:: Extracto de página ::
# Magia por categorías > Magia de Salon y escenario >  sobre el sanada

## ulises

Hace una semana compré el sanada en tiendamagia. Quría haceros una pregunta, en especial a ignoto que se que lo utiliza habitualmente y desde hace tiempo.
Al recibirlo me parece que es bastante más largo que el que utiliza por ejemplo Henry Evans, y no me resulta fácil el utilizarlo( Sujetarlo, separarlo para sacar lo oculto, volver a colocarlo en su posicion..). Alguien  lo ha modificado cortándolo?, si es así cómo y por donde lo habeis hecho?
Gracias

----------


## Daniel Quiles

Si no recuerdo mal Henry Evans comenta que utiliza un SANADA que varia del natural ya que el suyo tiene mas capacidad, esta en acrilico, y comenta tambien algo del tamaño me parece.

----------


## ignoto

Efectivamente, el de Henry Evans es especial.
:::
:: Entradas de datos ::
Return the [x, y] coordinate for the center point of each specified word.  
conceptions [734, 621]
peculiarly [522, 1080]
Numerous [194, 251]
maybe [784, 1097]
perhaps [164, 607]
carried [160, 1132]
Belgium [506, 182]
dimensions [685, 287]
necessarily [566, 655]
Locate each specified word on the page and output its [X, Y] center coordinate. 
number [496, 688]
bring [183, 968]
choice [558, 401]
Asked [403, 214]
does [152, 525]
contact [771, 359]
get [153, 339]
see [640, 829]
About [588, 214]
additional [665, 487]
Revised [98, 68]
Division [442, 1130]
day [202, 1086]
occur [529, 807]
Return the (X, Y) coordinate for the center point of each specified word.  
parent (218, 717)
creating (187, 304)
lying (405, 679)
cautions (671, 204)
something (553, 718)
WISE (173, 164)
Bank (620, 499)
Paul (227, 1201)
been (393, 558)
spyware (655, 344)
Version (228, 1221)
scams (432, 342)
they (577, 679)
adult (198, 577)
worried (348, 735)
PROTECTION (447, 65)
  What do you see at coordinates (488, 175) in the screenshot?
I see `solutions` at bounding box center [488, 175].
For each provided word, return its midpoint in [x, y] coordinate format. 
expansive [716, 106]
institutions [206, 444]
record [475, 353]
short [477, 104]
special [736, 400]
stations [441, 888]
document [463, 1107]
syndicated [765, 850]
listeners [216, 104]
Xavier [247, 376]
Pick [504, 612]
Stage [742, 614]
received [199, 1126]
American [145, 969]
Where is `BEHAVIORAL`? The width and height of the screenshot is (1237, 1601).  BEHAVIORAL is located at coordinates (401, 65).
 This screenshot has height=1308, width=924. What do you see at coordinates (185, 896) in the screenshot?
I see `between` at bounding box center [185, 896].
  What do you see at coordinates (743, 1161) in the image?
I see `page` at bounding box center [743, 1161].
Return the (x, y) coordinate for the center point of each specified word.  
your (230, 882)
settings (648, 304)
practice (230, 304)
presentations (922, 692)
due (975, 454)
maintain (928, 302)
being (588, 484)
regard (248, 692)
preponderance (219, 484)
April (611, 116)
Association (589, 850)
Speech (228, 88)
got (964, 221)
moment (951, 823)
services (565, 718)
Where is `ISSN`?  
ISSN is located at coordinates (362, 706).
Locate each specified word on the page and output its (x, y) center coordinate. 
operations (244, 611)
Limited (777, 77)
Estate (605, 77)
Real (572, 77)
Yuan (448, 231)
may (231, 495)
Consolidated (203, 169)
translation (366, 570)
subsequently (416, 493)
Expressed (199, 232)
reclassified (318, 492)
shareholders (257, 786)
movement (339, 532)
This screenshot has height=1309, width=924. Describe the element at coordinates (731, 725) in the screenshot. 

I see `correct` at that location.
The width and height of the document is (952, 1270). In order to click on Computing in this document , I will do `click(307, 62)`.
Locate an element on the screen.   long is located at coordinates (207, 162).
:::
* Qué se pide *
**A)** Enumera los nombres de usuario que encabezan los mensajes del hilo sobre el sanada.
**B)** Reproduce el fragmento del hilo sobre el sanada que empieza en las palabras "## Daniel Quiles" y termina tras "tamaño me parece.".

* Respuestas *
**A)** ulises, Daniel Quiles, ignoto

**B)**
## Daniel Quiles

Si no recuerdo mal Henry Evans comenta que utiliza un SANADA que varia del natural ya que el suyo tiene mas capacidad, esta en acrilico, y comenta tambien algo del tamaño me parece.